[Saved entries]
((

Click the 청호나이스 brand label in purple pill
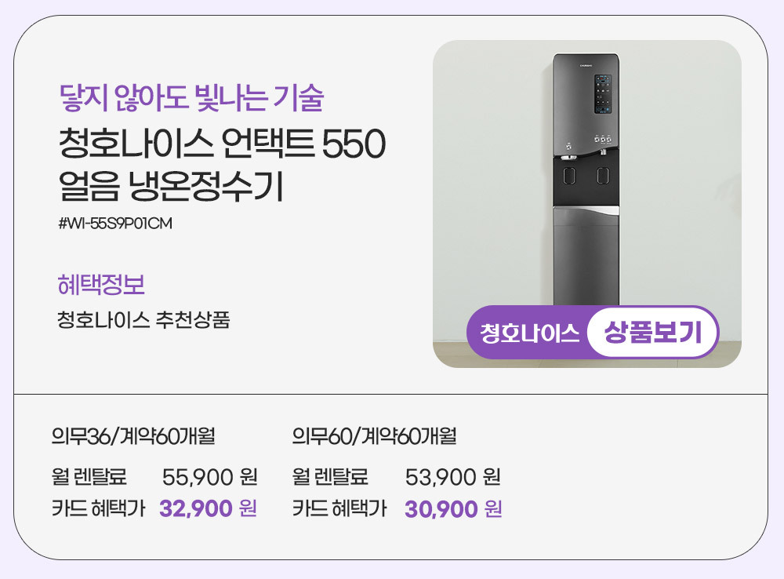click(528, 333)
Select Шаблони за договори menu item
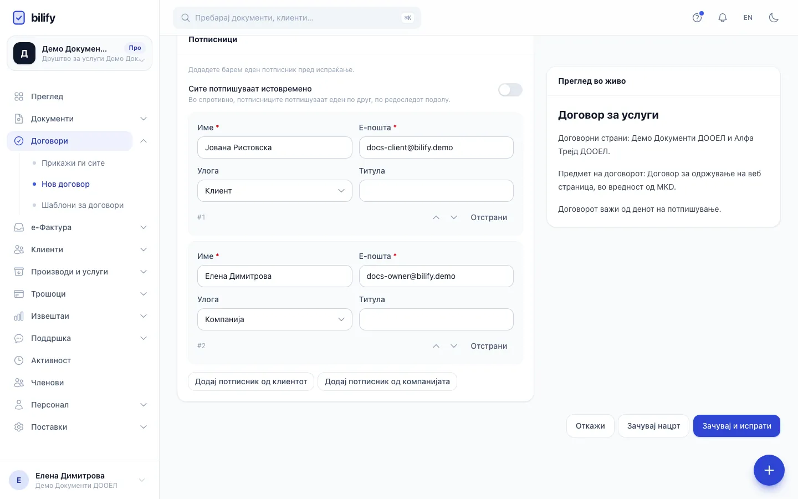Screen dimensions: 798x499 click(83, 205)
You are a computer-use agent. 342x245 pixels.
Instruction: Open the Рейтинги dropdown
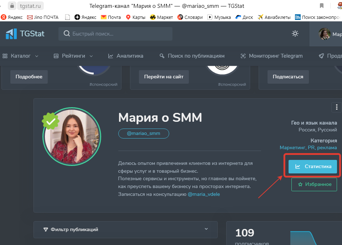73,56
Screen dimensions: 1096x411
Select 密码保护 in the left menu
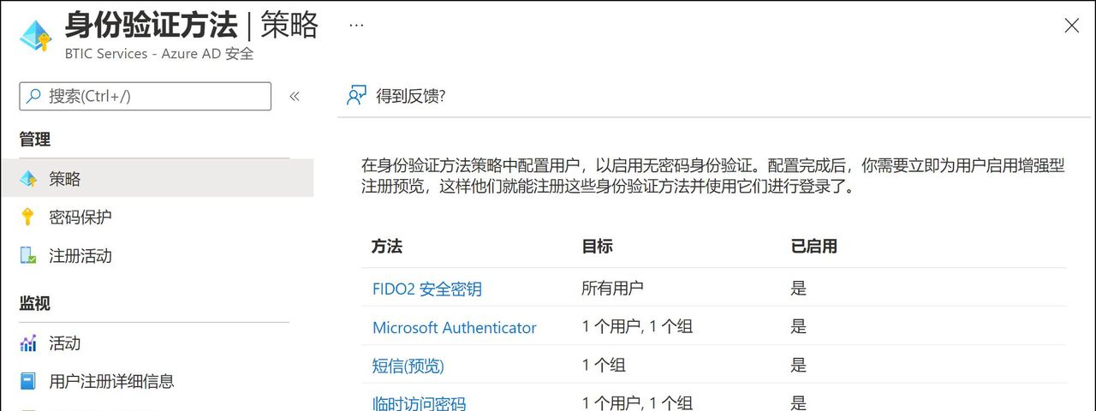pos(80,217)
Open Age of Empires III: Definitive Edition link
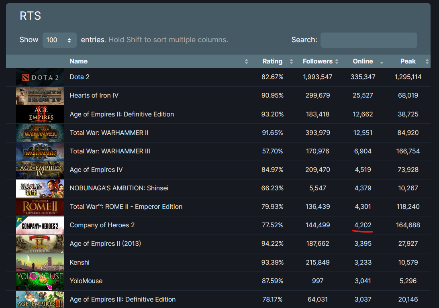The image size is (439, 308). click(x=123, y=299)
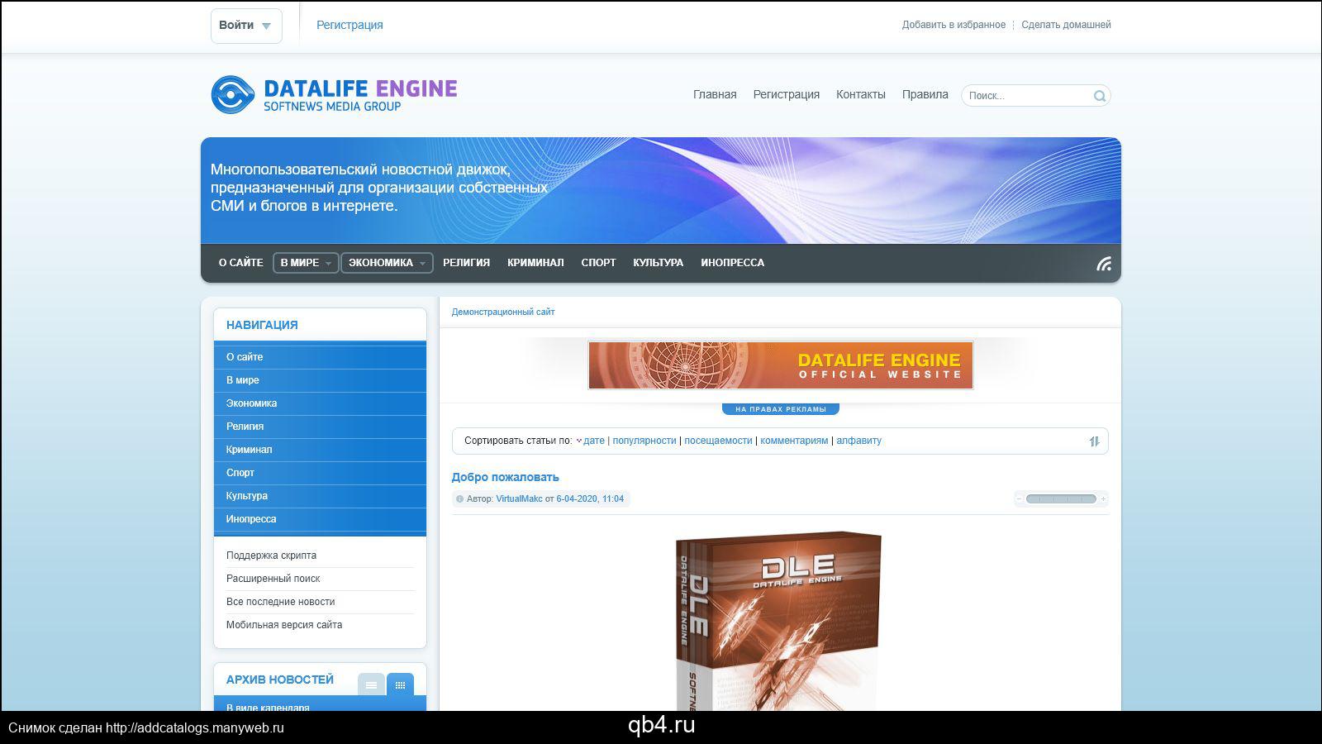Click the DataLife Engine eye logo
The height and width of the screenshot is (744, 1322).
(231, 95)
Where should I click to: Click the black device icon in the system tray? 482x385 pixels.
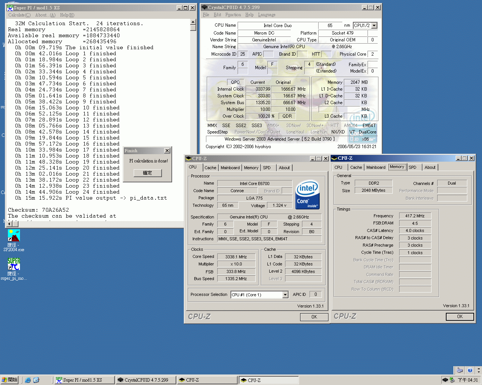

))

All lines above that contain "pixels" are required in the answer.

**The answer:**
You are a computer-use agent. 342x245 pixels.
Where should I click to: Click the black device icon in the system tray? 482x385 pixels.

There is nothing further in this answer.